━━━ Source material ━━━

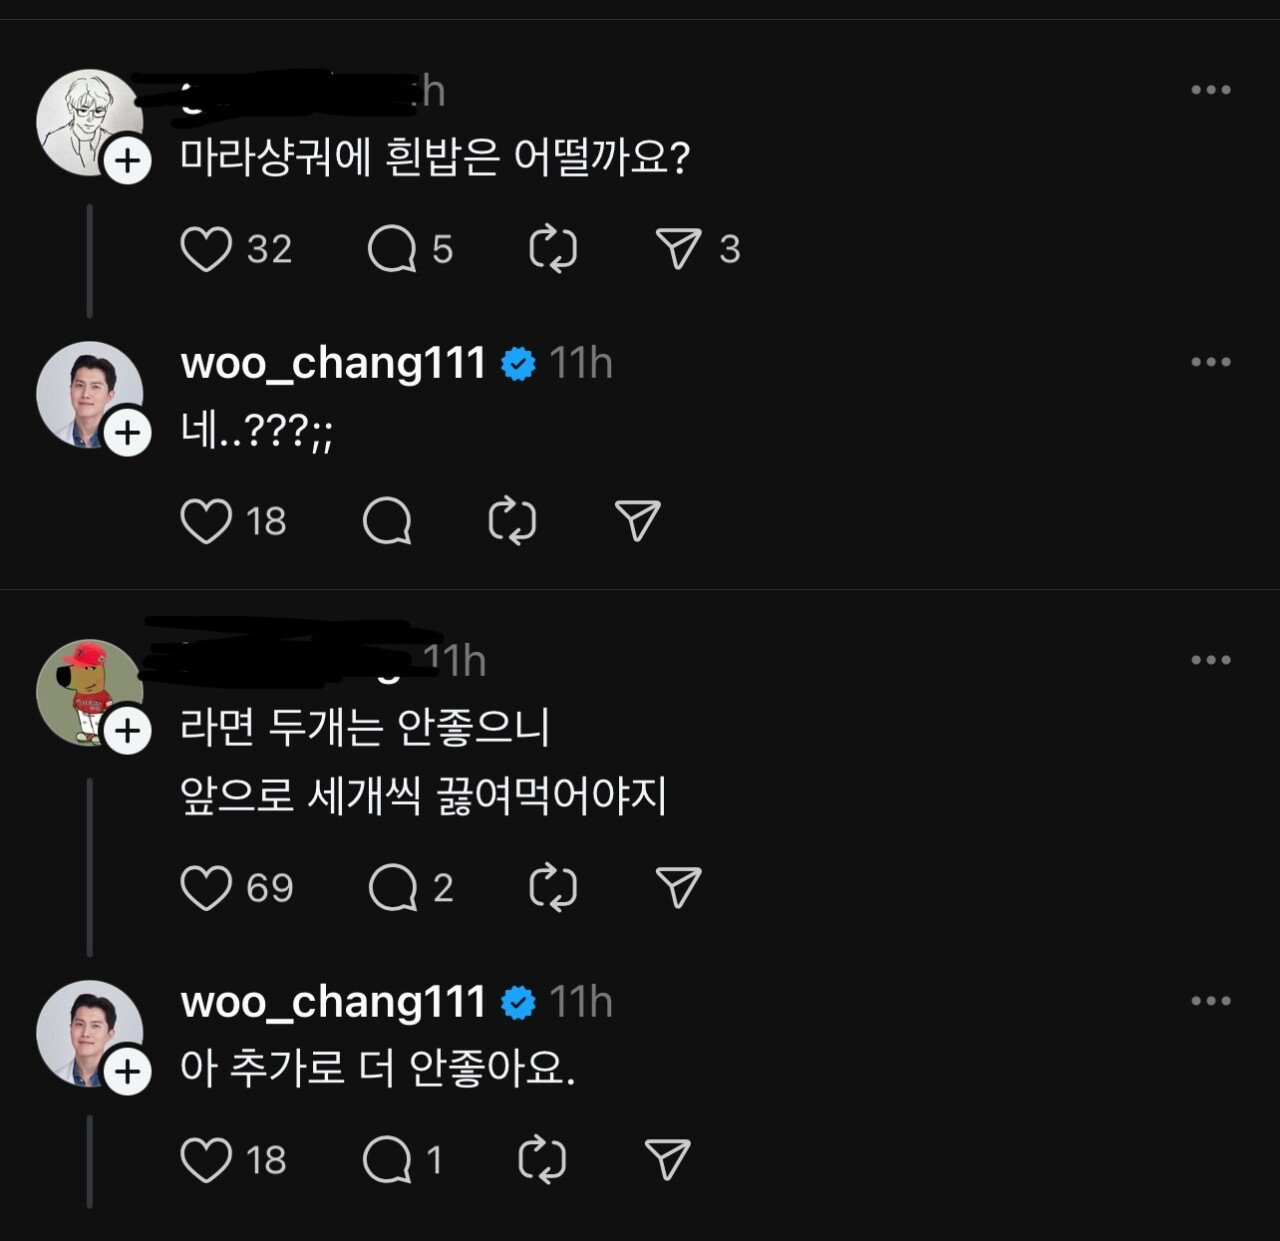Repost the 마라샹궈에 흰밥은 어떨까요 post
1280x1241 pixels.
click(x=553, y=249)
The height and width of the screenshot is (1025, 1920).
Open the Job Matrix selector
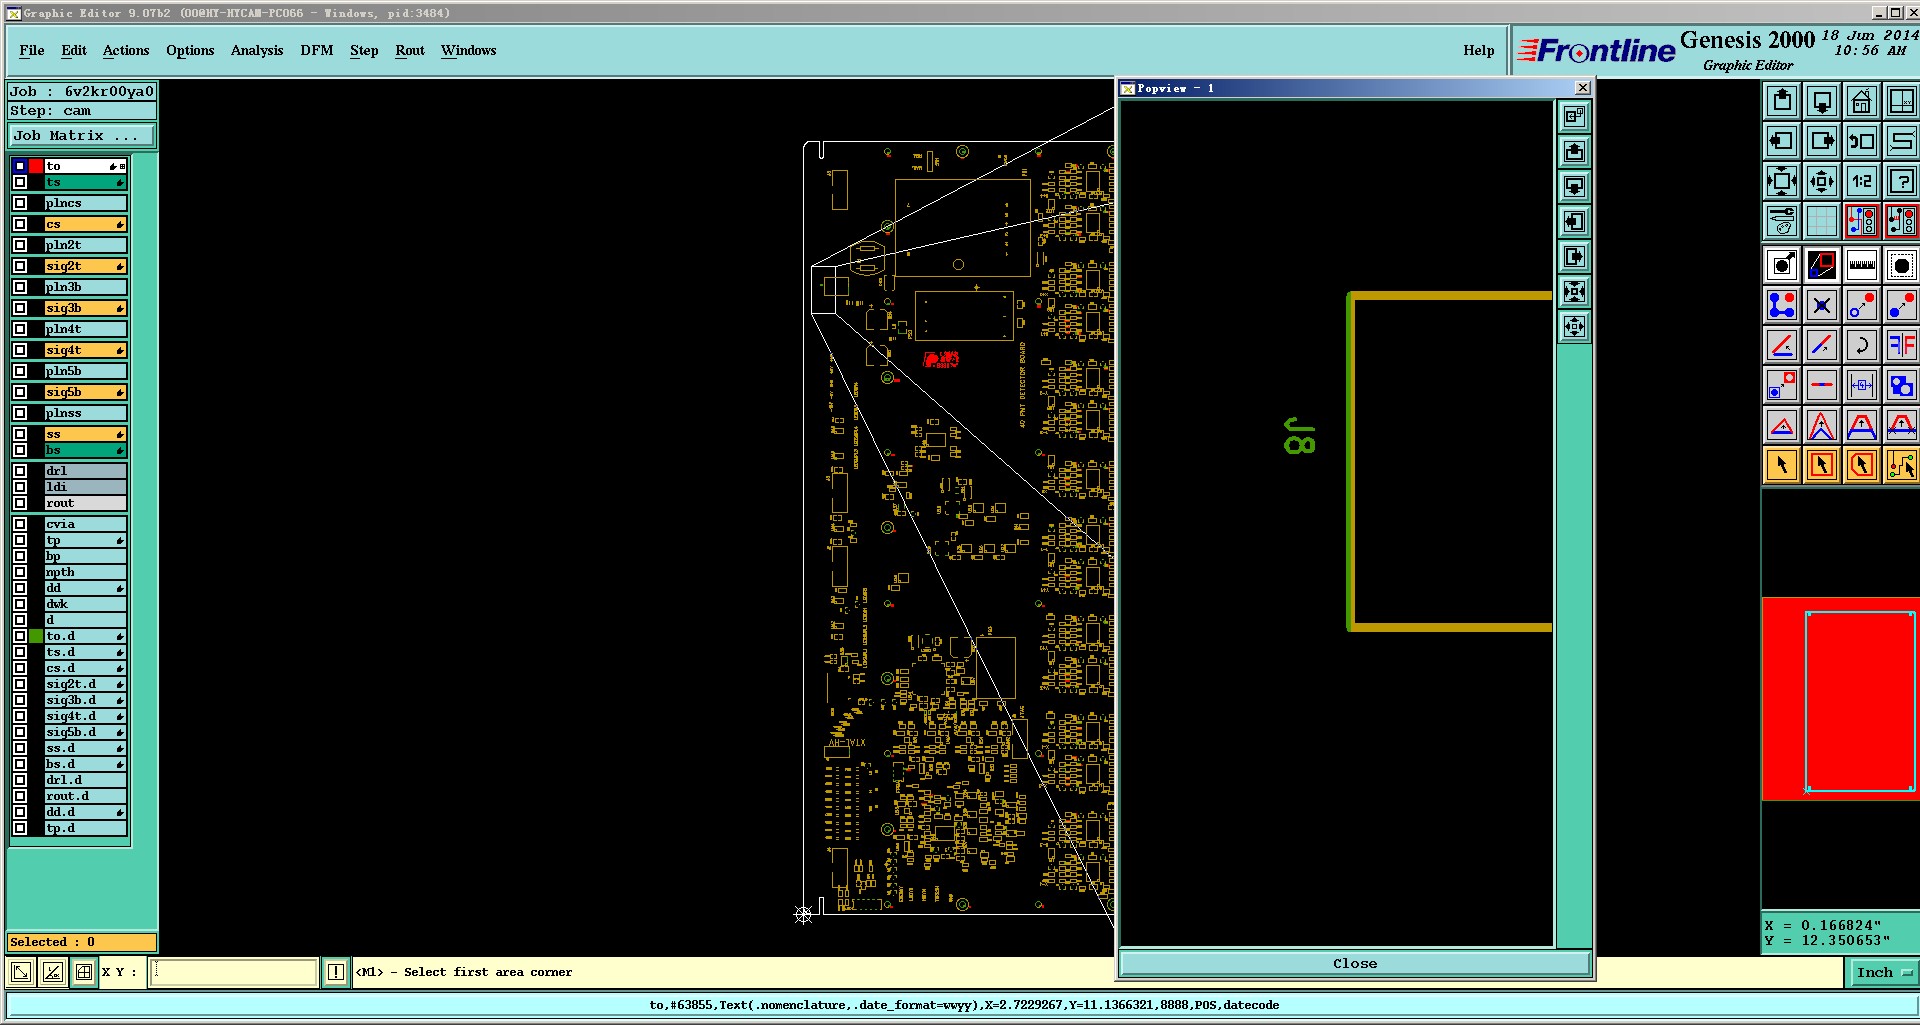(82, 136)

━━━

◆ **Requirement**: Only what runs from the line holding "The height and" through the end of the entries above is to be given again, exactly, with every picture omitted.

◆ **Answer space**:
The height and width of the screenshot is (1025, 1920).
Open the Job Matrix selector
(82, 136)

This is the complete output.